Work to complete> Locate the line containing "Given: Tap the back arrow icon" in the data below. Reproduce it and every following line up to the end, exactly as given.

Material provided>
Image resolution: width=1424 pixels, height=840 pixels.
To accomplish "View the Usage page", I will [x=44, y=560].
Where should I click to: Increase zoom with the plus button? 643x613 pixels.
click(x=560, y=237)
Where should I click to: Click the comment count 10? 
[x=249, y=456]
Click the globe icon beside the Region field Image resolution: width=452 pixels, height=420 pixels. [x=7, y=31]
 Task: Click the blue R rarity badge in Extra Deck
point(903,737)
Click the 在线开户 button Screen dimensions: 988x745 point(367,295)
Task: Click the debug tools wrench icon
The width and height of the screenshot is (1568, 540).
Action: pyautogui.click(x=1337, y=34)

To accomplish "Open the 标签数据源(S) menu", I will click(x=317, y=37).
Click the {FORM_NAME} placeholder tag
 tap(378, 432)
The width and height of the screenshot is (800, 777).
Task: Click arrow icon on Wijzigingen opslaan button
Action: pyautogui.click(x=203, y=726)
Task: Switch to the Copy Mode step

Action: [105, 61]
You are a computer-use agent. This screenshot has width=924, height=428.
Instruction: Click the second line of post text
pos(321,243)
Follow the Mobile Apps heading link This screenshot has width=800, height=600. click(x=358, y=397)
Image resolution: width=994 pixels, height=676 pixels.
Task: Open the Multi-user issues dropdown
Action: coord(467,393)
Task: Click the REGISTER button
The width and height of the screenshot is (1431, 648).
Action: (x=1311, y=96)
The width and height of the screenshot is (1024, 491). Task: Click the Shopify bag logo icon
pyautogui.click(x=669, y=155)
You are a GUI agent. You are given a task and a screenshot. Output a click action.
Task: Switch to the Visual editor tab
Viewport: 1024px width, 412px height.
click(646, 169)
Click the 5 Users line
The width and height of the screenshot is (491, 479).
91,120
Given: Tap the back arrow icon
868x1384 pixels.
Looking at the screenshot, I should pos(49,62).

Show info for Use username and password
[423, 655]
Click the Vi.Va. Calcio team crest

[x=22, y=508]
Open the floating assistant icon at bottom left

Finished exercise>
Given: Tap the back arrow icon
868x1384 pixels.
Looking at the screenshot, I should pos(49,62).

Show info for Use username and password
[423, 655]
Click the Vi.Va. Calcio team crest

[x=22, y=508]
Open the floating assistant icon at bottom left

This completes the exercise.